Does learning Argentine Tango (AT) really have anything to do making me a better plastic surgeon? I thought a lot about that question on my recent trip to Buenos Aires (my second tango pilgrimage.) Superficially, parallels between AT and plastic surgery are not hard to find. For one, AT above other partner dances has been shown to have therapeutic benefits, and plastic surgery measurably improves quality of life when done for the right reasons.
Both are often misunderstood; the image of tango in many people’s minds is the cartoonish head-snapping march seen in movies, and overdone cosmetic surgery is similarly a Hollywood cliché. But neither characterization gets at the essence of the art; there is something more meaningful here.
Four years in, I’m better prepared this time. I fell in love with tango, then with my teacher, and having a partner/mentor is a huge advantage. Our first day there, Sunday afternoon at the antiques market in San Telmo, we run in to El Indio, an old friend and well-known tanguero who puts on an outdoor show for charity. Before you know it, Michelle is part of the show. (She would bookend the trip by dancing with tango icon El Flaco Dany the last night; yup, she’s dialed in all right.)

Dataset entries
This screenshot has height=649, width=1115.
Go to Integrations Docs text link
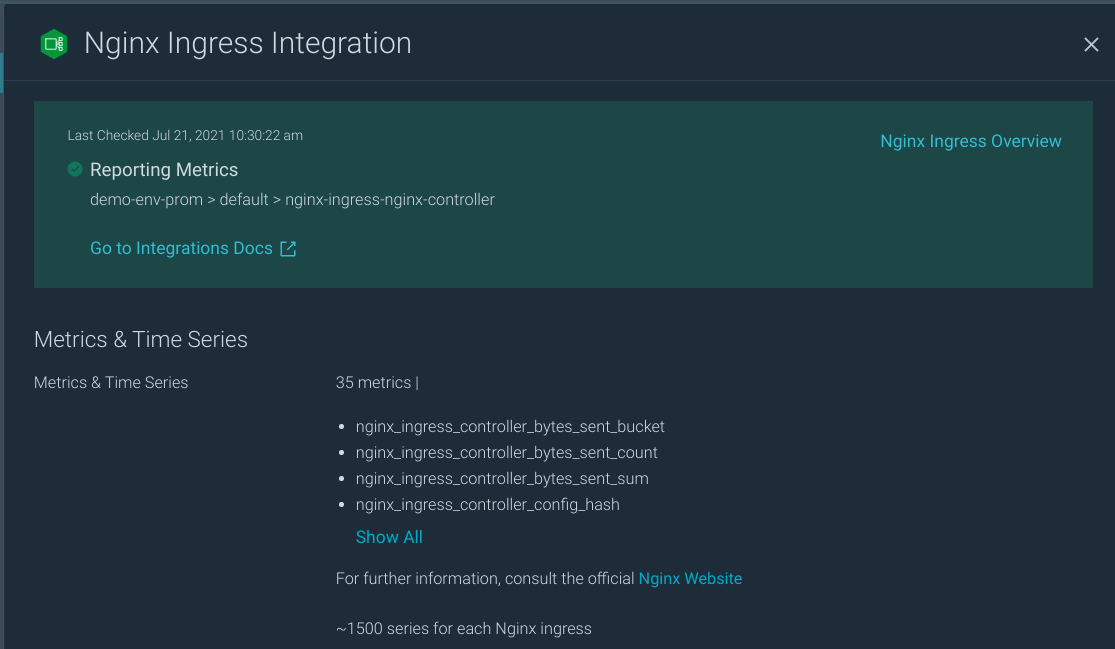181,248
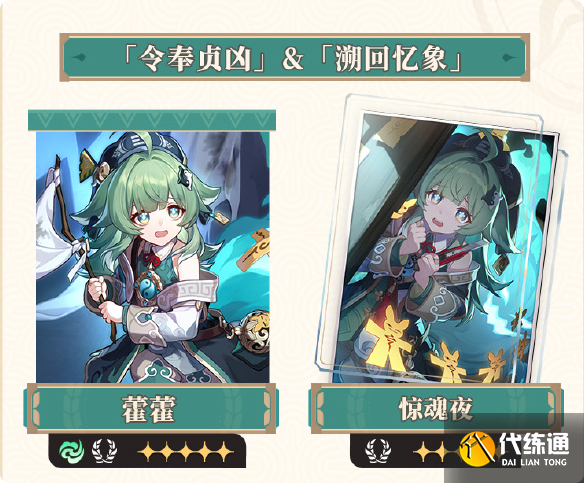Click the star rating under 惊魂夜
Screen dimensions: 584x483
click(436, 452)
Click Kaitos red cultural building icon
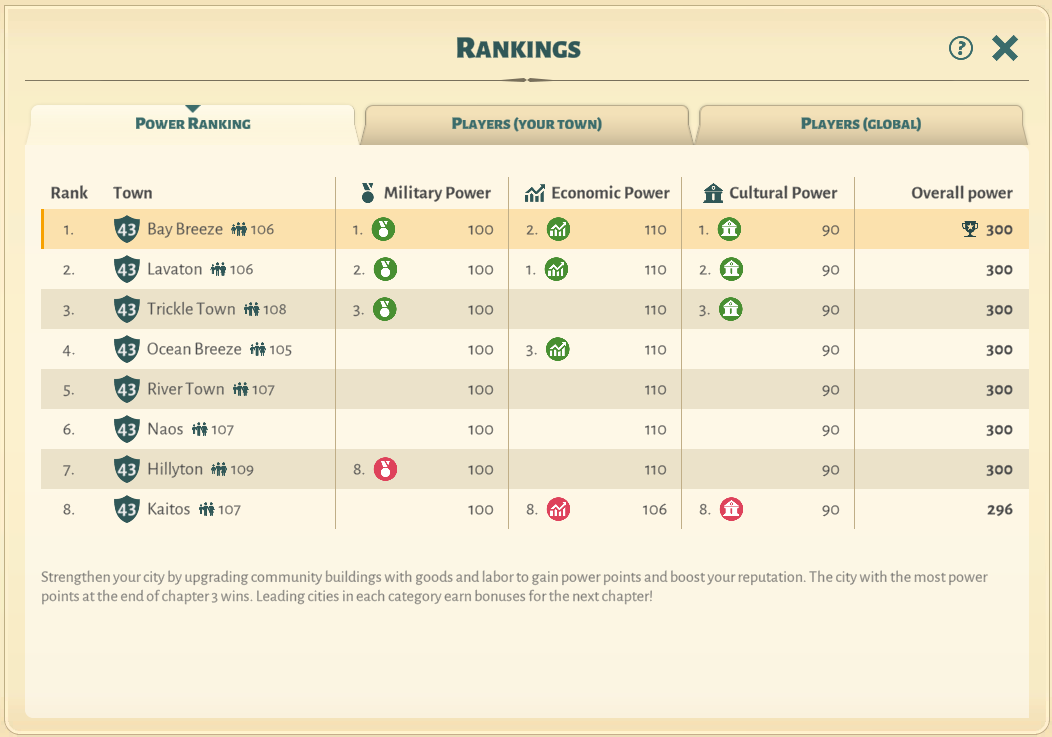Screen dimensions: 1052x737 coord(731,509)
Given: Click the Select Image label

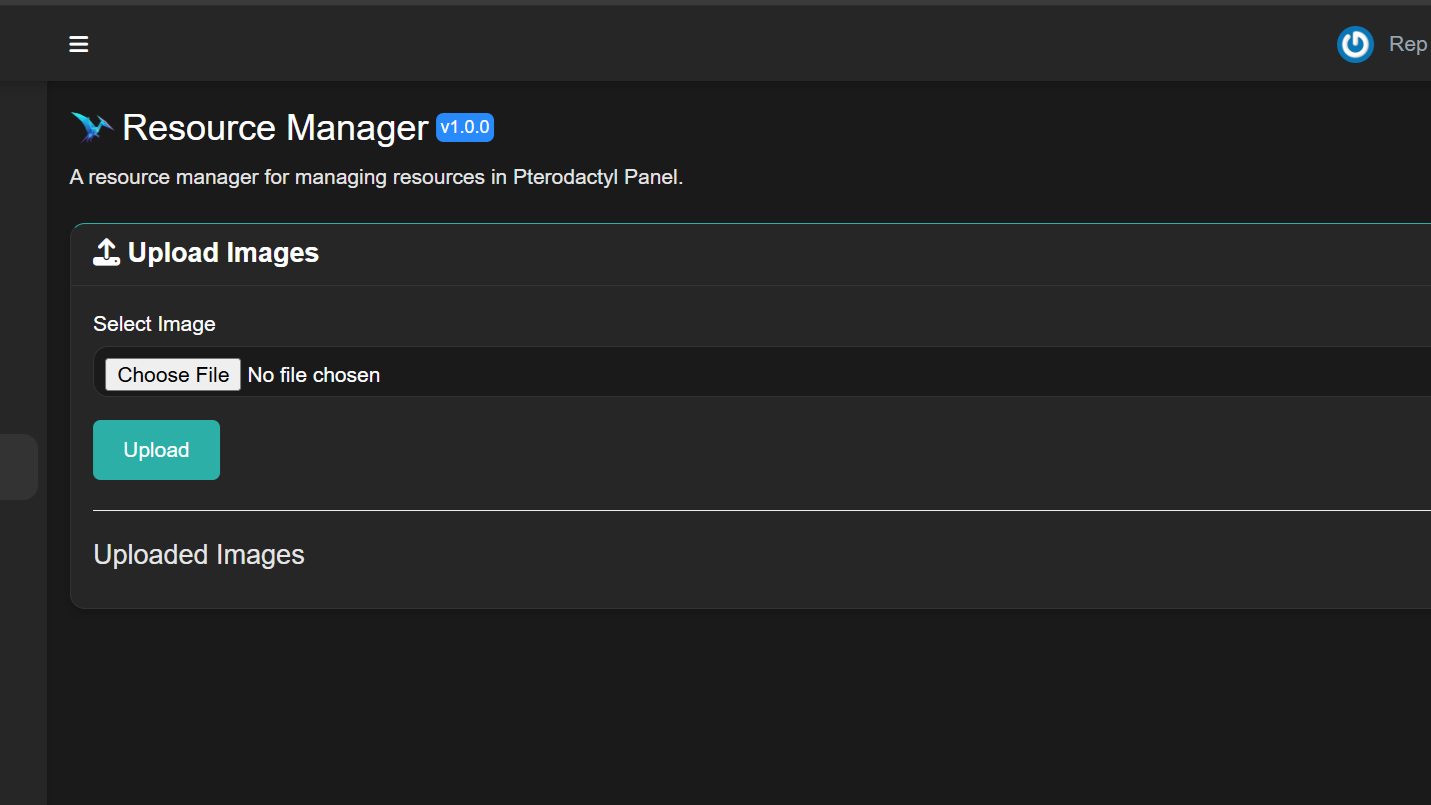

### TASK DETAILS
Rewrite the tango passage beginning at the words "Both are often" and ending after "in all right.)", substituting "flea market" for "antiques market".

### WRITTEN REPLY
Both are often misunderstood; the image of tango in many people’s minds is the cartoonish head-snapping march seen in movies, and overdone cosmetic surgery is similarly a Hollywood cliché. But neither characterization gets at the essence of the art; there is something more meaningful here.
Four years in, I’m better prepared this time. I fell in love with tango, then with my teacher, and having a partner/mentor is a huge advantage. Our first day there, Sunday afternoon at the flea market in San Telmo, we run in to El Indio, an old friend and well-known tanguero who puts on an outdoor show for charity. Before you know it, Michelle is part of the show. (She would bookend the trip by dancing with tango icon El Flaco Dany the last night; yup, she’s dialed in all right.)